I haven't yet found this interview, but New Labour watchers will no doubt rejoice the Broon regime is just as fond of ministers spinning against each other as Blair's was. It's like Alastair Campbell and Charlie Whelan all over again. There's a constitutional issue here, I think. Miliband thinks he and Brown can set policy; I'm not so sure. Brown wasn't elected, and Labour should still be 'bound' (if that's the word) by the 2005 Manifesto. It's quite something that they can treat a minister as if he were barely fit to photocopy their press releases. Where does Brownite policy come from? Not from cabinet discussion, it seems. Yet from Miliband commits to US 'special relationship' (The Times) we learn that Miliband has altered UK policy.


He slimmed down Britain's 10 major foreign policy objectives to just three: fighting extremism, climate change and a more effective EU.


"Fighting extremism" is a terrible way to say - whatever it is Miliband means. Putin could be an extremist. Gadaafi certainly is. So is Mugabe. Are we going to fight all of them? (I take it that 'fighting' applies to both 'extremism' and 'climate change' but not 'a more effective EU'. But I'm not taking odds.)


Far from not working, the surge has only just reached its peak, and even sceptical observers concede that there is real progress, one consequence of which has been a diminution in Iraqi deaths, though an increase in American ones.


The Initial Benchmark Assessment Report is too long and complex to summarise here (I've also only skimmed it), and it does say that there has been progress, but that isn't a good summary of its conclusions. Grauniad:


But it [the report] admitted insufficient progress on eight of 18 congressional benchmarks, mainly concerning political reconciliation. Results were mixed on two other political benchmarks, and "satisfactory" progress was reported in the remaining areas, which mostly concerned military issues.


Iraq's a mess. Best thing to do is slag off the New York Times. DA notes that there is "not one single word in the [NYT] editorial about what Iraqis themselves wanted the US to do". There is one sentence on what Iraqis want in his article: "The calls from Iraqi politicians, local leaders in Anbar, the Kurds and many other groups for the Americans to stay on for the time being were not even referred to." Now, George Galloway is a British politician, Iqbal Sacranie is a local leader - if I could just think of some faction to replace 'the Kurds' I could rewrite DA's sentence to suggest that lots of people in this country eagerly await the collapse of the Great Satan America. And it would be no less true.

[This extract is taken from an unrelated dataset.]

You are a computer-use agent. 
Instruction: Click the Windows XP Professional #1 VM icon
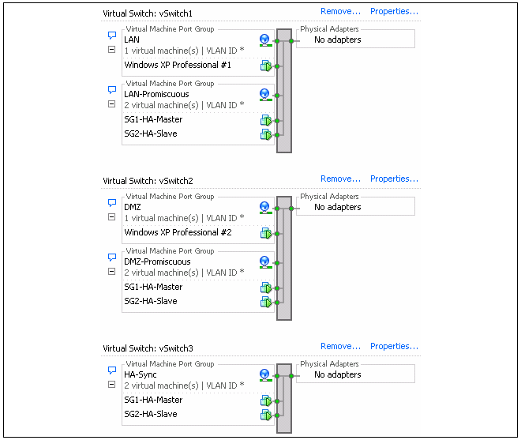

I wrote this last night, and I'm not happy with it - especially the last para. So blast away, me hearties.

2 Comments:

Blogger Matthew said...

I think it was so bad it's largely unwatchable.

If I was to have a go, I would suggest his concerns about unilateral withdrawal, saying the game is up, admitting the disaster, etc, are less that the US Army and the US government might do that, which I suspect doesn't really bother him much, and more his fellow pro-war columnists.

They're all, with the obvious and increasingly loopy exceptions (Phillips, Pollard, the H'S'JS), backing off it now, but they're trying to avoid whatever is the columnar equivalent of the helicopters on the roof of the Embassy. The technique most favoured now seems to be to issue some regrets, blather away for ages, mouth some platitudes about 'not leaving the Iraqis' and hope that will do.

7/20/2007 10:28:00 AM  
Blogger ejh said...

It doesn't matter anyway since they will have stayed the course and therefore won't be to blame (that'll be us, of course).